It seemed as though some respite might be on the way with the Simón Bolívar Symphony Orchestra’s residency at Carnegie Hall. However bad things get at home, El Sistema can usually be guaranteed a warm reception and an easy ride from journalists in the global North. But what’s this? Three sceptical reviews from New York music critics (here, here, and here). They had twigged to two things: the dissonance between the orchestra and its home context; and issues over musical quality. On the second point, there are echoes of the orchestra’s reception in London in early 2015 (see my earlier blog post).

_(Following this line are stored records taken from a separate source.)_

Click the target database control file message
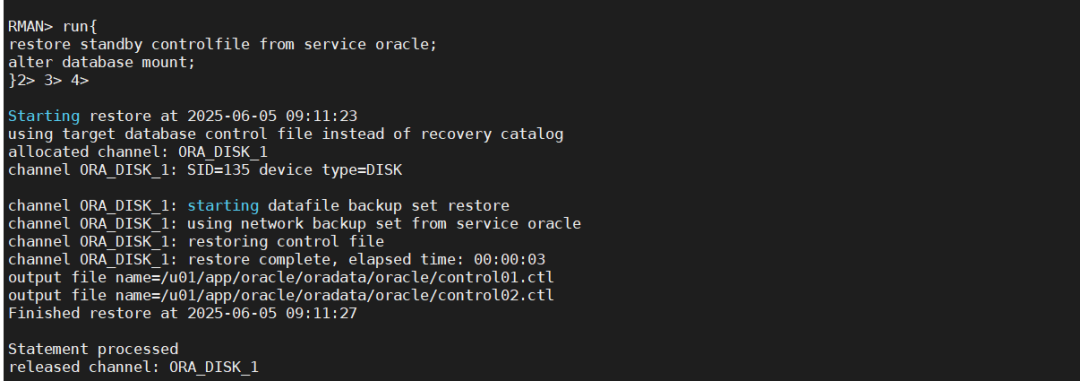Image resolution: width=1080 pixels, height=381 pixels. click(285, 134)
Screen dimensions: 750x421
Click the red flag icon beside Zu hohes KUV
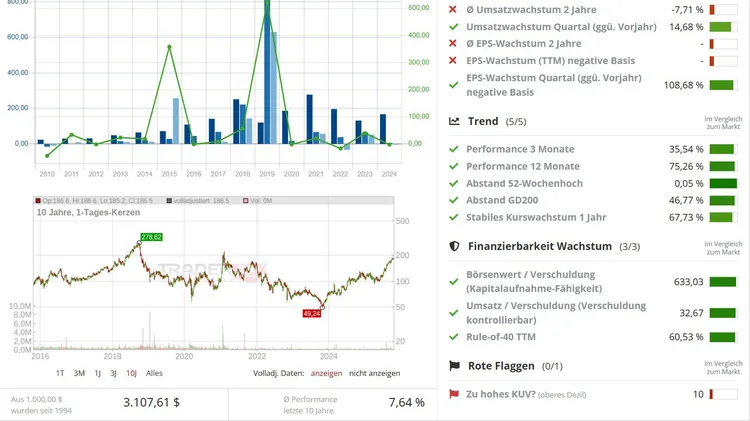(454, 394)
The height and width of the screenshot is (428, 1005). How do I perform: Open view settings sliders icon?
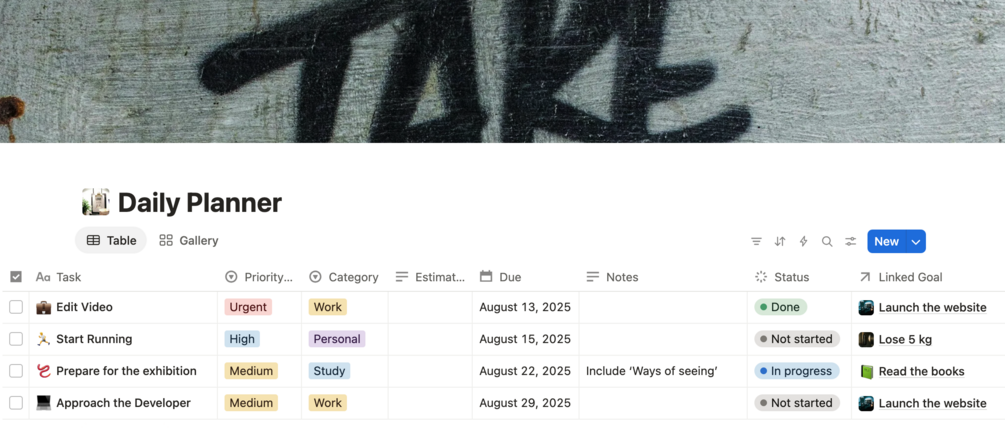coord(851,242)
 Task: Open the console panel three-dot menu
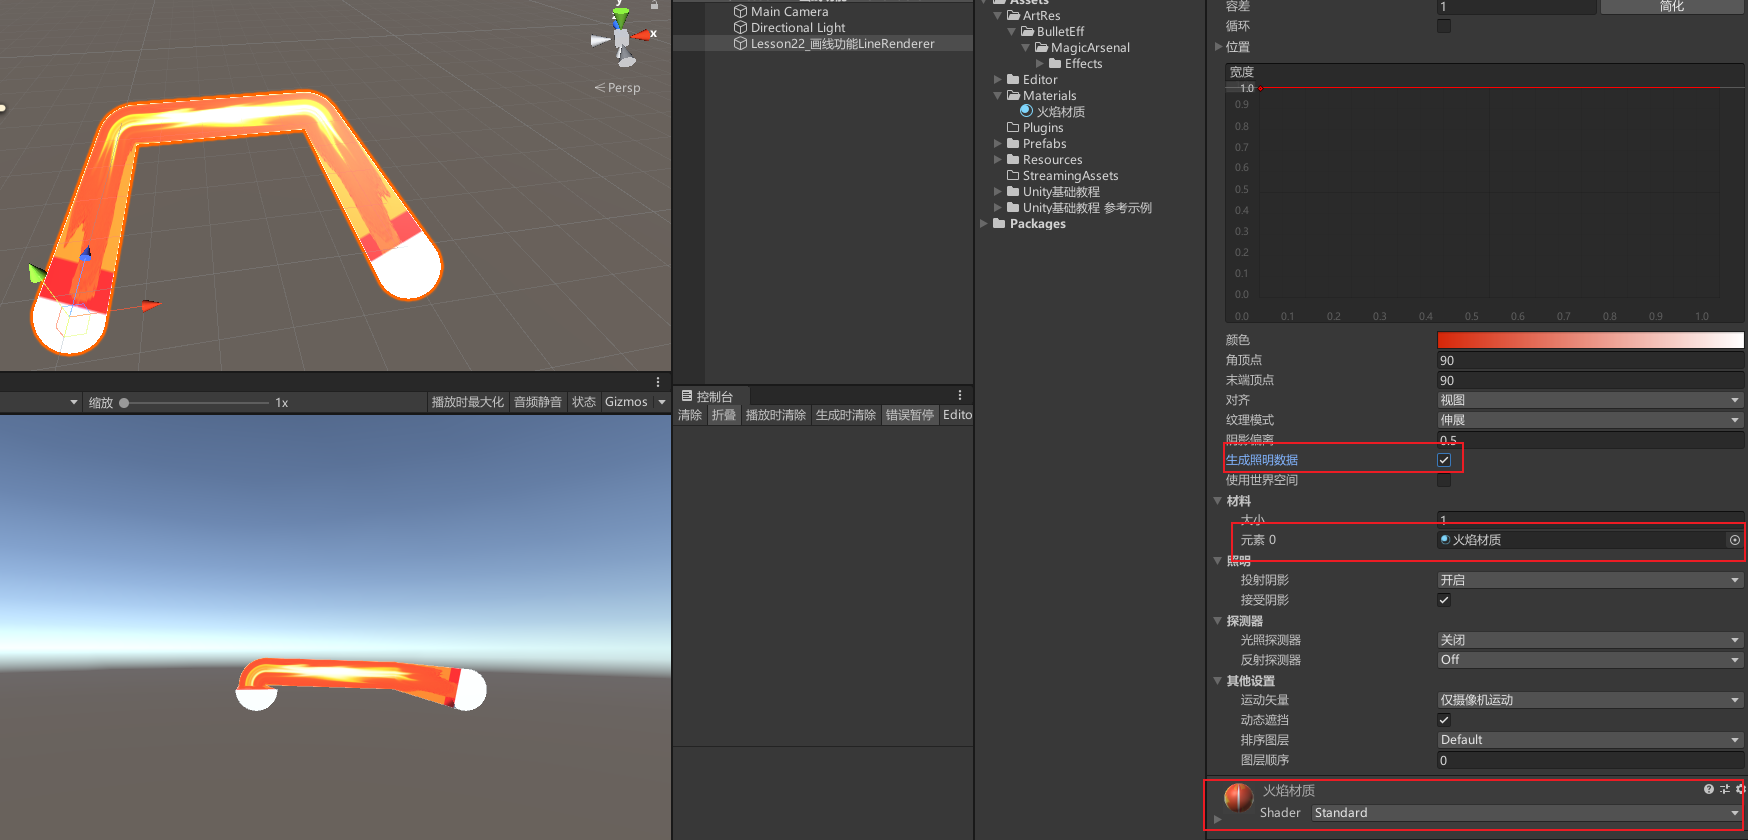959,395
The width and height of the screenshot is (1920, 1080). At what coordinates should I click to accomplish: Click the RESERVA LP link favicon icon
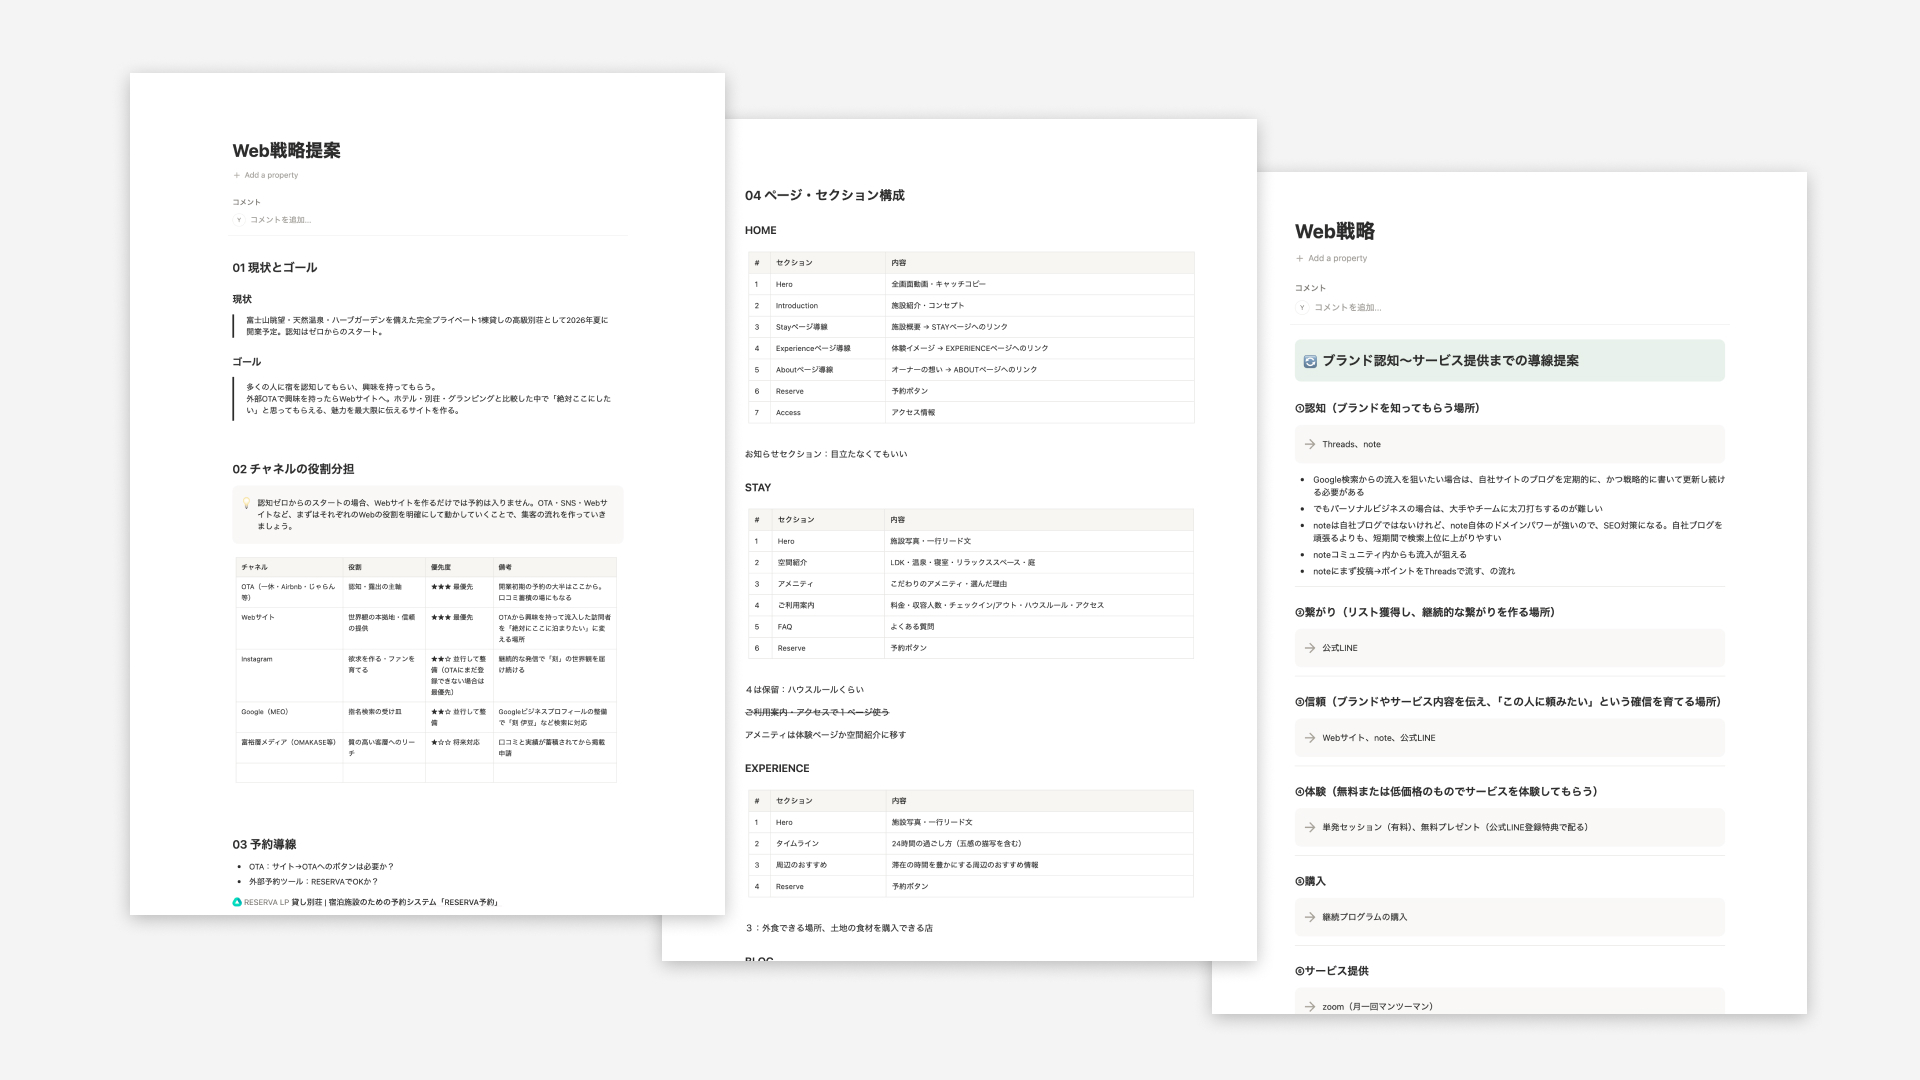click(x=237, y=902)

Is the orchestra really sounding worse, or are critics hearing it differently? I would suggest both. My own experience suggests that the more one knows about what lies behind the orchestra, the less one enjoys its performances. It’s surely no coincidence that Richard Morrison at The Times, the biggest London critic of the orchestra’s musical results, is also a Sistema sceptic. The wearing-off of the orchestra’s novelty is also partly responsible for the more equivocal responses today. But it’s possible that the orchestra really is sounding worse. After all, some of its top musicians have left recently, and it does not have world-class players lining up to replace them in the way that a leading European or North American orchestra would. The coup of securing the opening of the Carnegie Hall season seems to have backfired somewhat, since it invited unflattering comparisons with previous incumbents such as the Berlin Phil and New York Phil. Abreu’s dream of a world-class Venezuelan orchestra – the real driving force behind El Sistema, though one that was later obscured by talk of social action through music – now seems to be receding.
In the UK, we’ve become more used to mixed responses to the SBSO and El Sistema, thanks to journalists like Richard Morrison, Tom Service (BBC/The Guardian), and Damian Thompson (The Spectator). In contrast, the US had been more compliant up to now. However, this series of critical articles on the Venezuelan program and its international imitators in prominent US newspapers suggests that the bubble may have burst – which is what bubbles do, sooner or later.